Refus de dépôt des comptes de campagne : Alain-Claude Bilie-By-Nze s'expose-t-il à des poursuites judiciaires ?

2025-06-26 17:39:00
Le 25 juin 2025 marquait l’échéance légale fixée par la Cour des comptes pour la remise des comptes de campagne des candidats à l’élection présidentielle gabonaise.
Une exigence claire du Code électoral, que l’ancien Premier ministre et candidat indépendant Alain-Claude Bilie-By-Nze a publiquement rejetée, estimant que cette obligation serait inconstitutionnelle dès lors qu’il n’a perçu aucun financement public. Mais sur le plan strictement juridique, une telle position pourrait-elle exposer l’ancien chef du gouvernement à des poursuites judiciaires, voire à une inéligibilité ? Analyse.
Aux termes de l’article 369 de la loi organique n°001/2025 du 19 janvier 2025 portant Code électoral en République gabonaise, tout candidat à une élection présidentielle est tenu, dans un délai de 60 jours après la proclamation officielle des résultats, de déposer auprès de la Cour des comptes un état détaillé de ses comptes de campagne. Ce dépôt doit inclure l’origine des financements, le détail des dépenses engagées, ainsi que l’ensemble des pièces justificatives. La loi ne fait aucune distinction entre les candidats ayant perçu des fonds publics et ceux ayant financé leur campagne exclusivement sur fonds propres ou à l’aide de contributions privées.
Dans cette perspective, le refus d’Alain-Claude Bilie-By-Nze de se conformer à cette exigence légale, sous prétexte qu’il n’a reçu « pas un copeck » de l’État, constitue un manquement manifeste à la loi. Ce positionnement ne saurait l’exonérer de ses obligations électorales, d’autant plus que la Cour des comptes elle-même a précisé que l’objet du contrôle n’est pas uniquement l’usage des fonds publics, mais bien l’ensemble des ressources mobilisées pour la campagne, quel qu’en soit l’origine.

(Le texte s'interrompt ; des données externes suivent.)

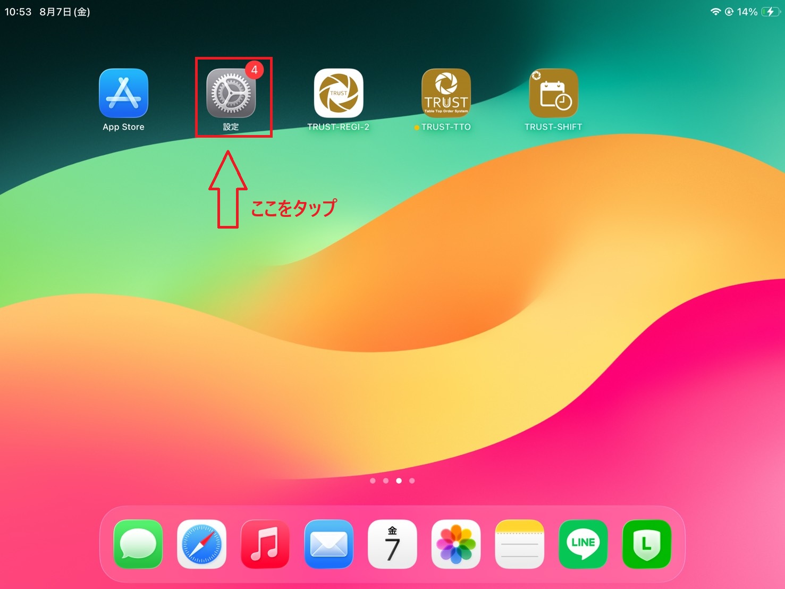Open the LINE shield app in dock
Viewport: 785px width, 589px height.
click(x=647, y=544)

La loi électorale est claire : le non-respect de cette obligation peut entraîner de lourdes conséquences. Il est expressément prévu que si un candidat refuse de produire ses comptes ou s’il le fait de manière frauduleuse, la Cour des comptes est en droit de prononcer sa mise en cause personnelle, avec des sanctions pécuniaires, une éventuelle inéligibilité pour une période allant de cinq à dix ans, et le cas échéant, la transmission du dossier au procureur de la République. Autrement dit, l’affaire pourrait bel et bien connaître une suite judiciaire.
Dans le cas spécifique d’Alain-Claude Bilie-By-Nze, son refus catégorique et assumé, exprimé lors d’une conférence de presse officielle, pourrait être considéré comme une infraction volontaire à la loi électorale. Dès lors, la Cour des comptes serait fondée à enclencher les procédures prévues par le Code, y compris le déclenchement de poursuites pénales pour manquement aux obligations électorales.

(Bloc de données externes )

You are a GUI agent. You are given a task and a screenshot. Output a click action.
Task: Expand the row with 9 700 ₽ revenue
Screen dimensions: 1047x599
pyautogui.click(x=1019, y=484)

À ce stade, deux hypothèses se profilent : soit le candidat indépendant décide de revenir sur sa position et dépose in extremis ses comptes, auquel cas il se met en conformité avec la loi ; soit il persiste dans son refus, auquel cas il prend le risque réel de voir sa responsabilité engagée, avec à la clé une éventuelle procédure judiciaire pouvant aboutir, à terme, à des sanctions lourdes, voire à une incarcération en cas de condamnation pour infraction grave liée au financement électoral.
Ainsi, au-delà du débat politique ou de la contestation du cadre légal, la question centrale reste celle du respect de l’État de droit. Car si la loi est contestable, elle ne saurait être ignorée. En démocratie, nul n’est au-dessus de la loi, et les candidats à la magistrature suprême sont, plus que quiconque, appelés à en donner l’exemple.